Materials used for obturation of canals:

  1. Zinc Oxide Eugenol:

  • High clinical success rates.

  • Rate of resorption different from that of root.

  • Slow absorption when pushed into the apical tissues.



  1. Non-setting calcium hydroxide paste:

  • Favorable antibacterial effects.

  • Easily resorbed and causes no foreign body reaction.

  • High clinical success rates over a 6-month period.

  1. Premixed calcium hydroxide and iodoform paste:

  • (VitapexTM).

  • Very high clinical success rates.

  • Lack of toxic effects.

  • Radiopacity

  • Resorbability

Objectives of pulpectomy:

  • Radiographic infectious process should resolve in 6 months, as evidenced by bone deposition in the pretreatment radiolucent areas.

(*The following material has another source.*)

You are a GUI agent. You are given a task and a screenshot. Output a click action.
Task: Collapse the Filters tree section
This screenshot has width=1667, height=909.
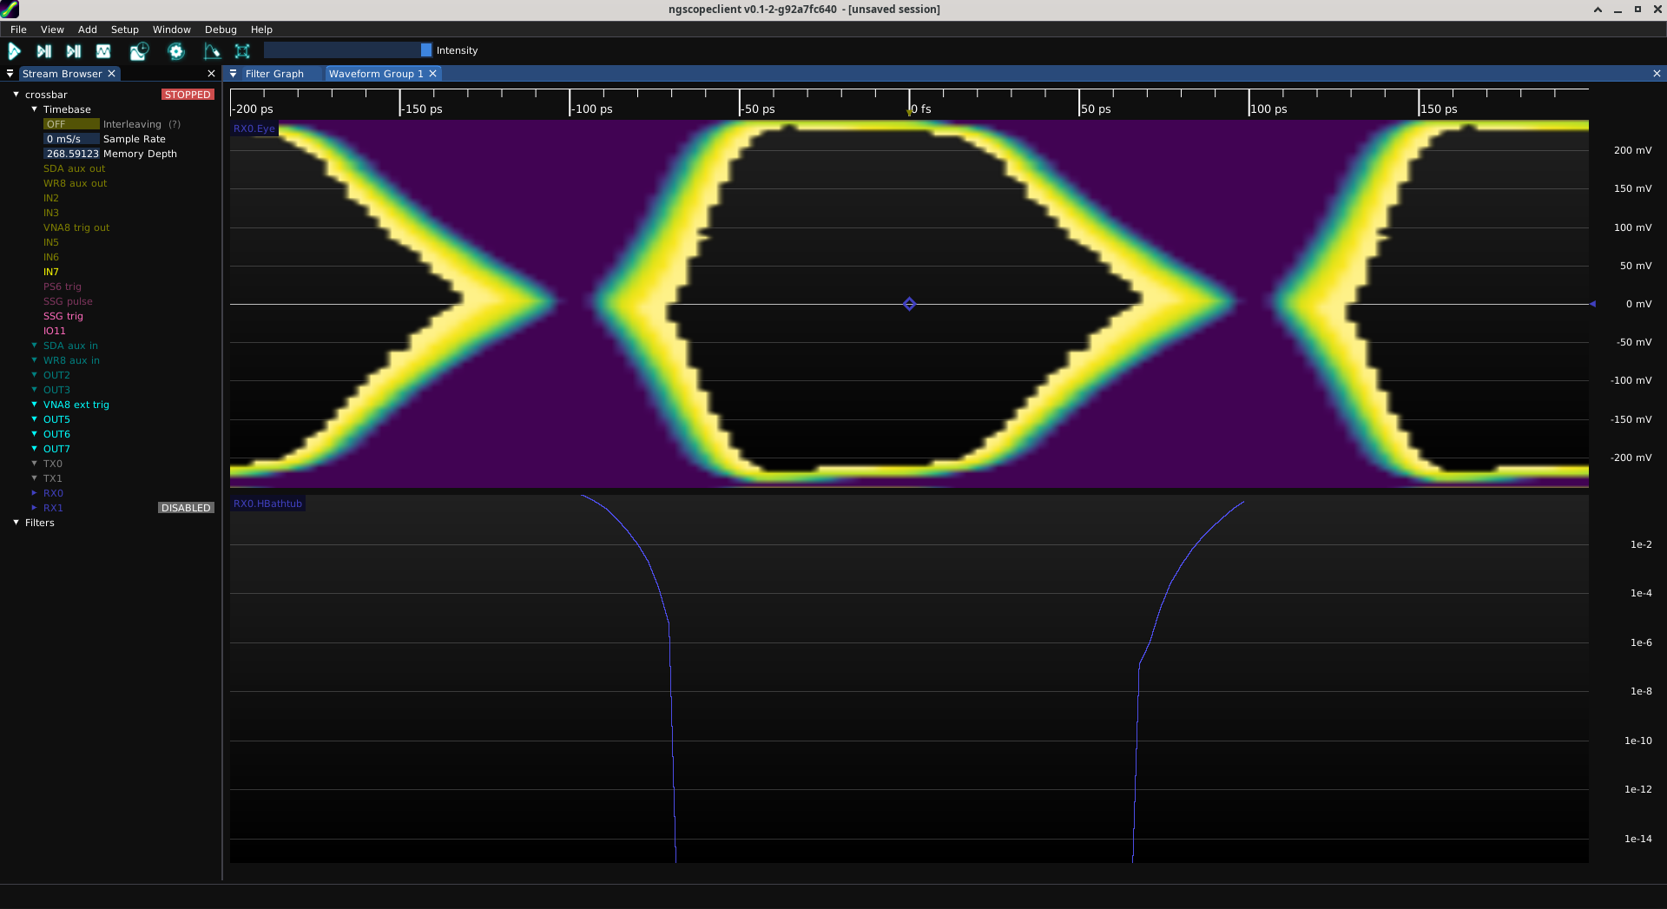tap(16, 523)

  • Pretreatment clinical signs and symptoms should resolve within a few weeks.

  • There should be radiographic evidence of successful filling without gross overextension or underfilling.

Success Rate:

  • 86% clinical success at 36 months follow up (lower success rates found at longer follow-up times).

Desensitizing pulp therapy:

  • Rationale:

  • To reduce pulpal inflammation and/or symptoms in order to facilitate subsequent pulpotomy or pulpectomy procedure.

  • Indications

  • Carious pulpal exposure but no signs/symptoms of loss of vitality.

  • Non-compliant child who may require inhalation sedation for further treatment.

  • Hyperalgesic pulp (adequate analgesia not achieved).

  • Local anesthetic and removal of caries.

  • Tooth is usually too sensitive to remove entire roof of pulp chamber.

  • Place a small pledget of cotton wool loaded with steroidal antibiotic paste (LedermixTM) directly over exposure site.



  • Place a well-sealed temporary dressing (IRM - without undue pressure) over the cotton pledget

  • Recall after 7–14 days and proceed with a pulpotomy or pulpectomy technique depending on clinical finding.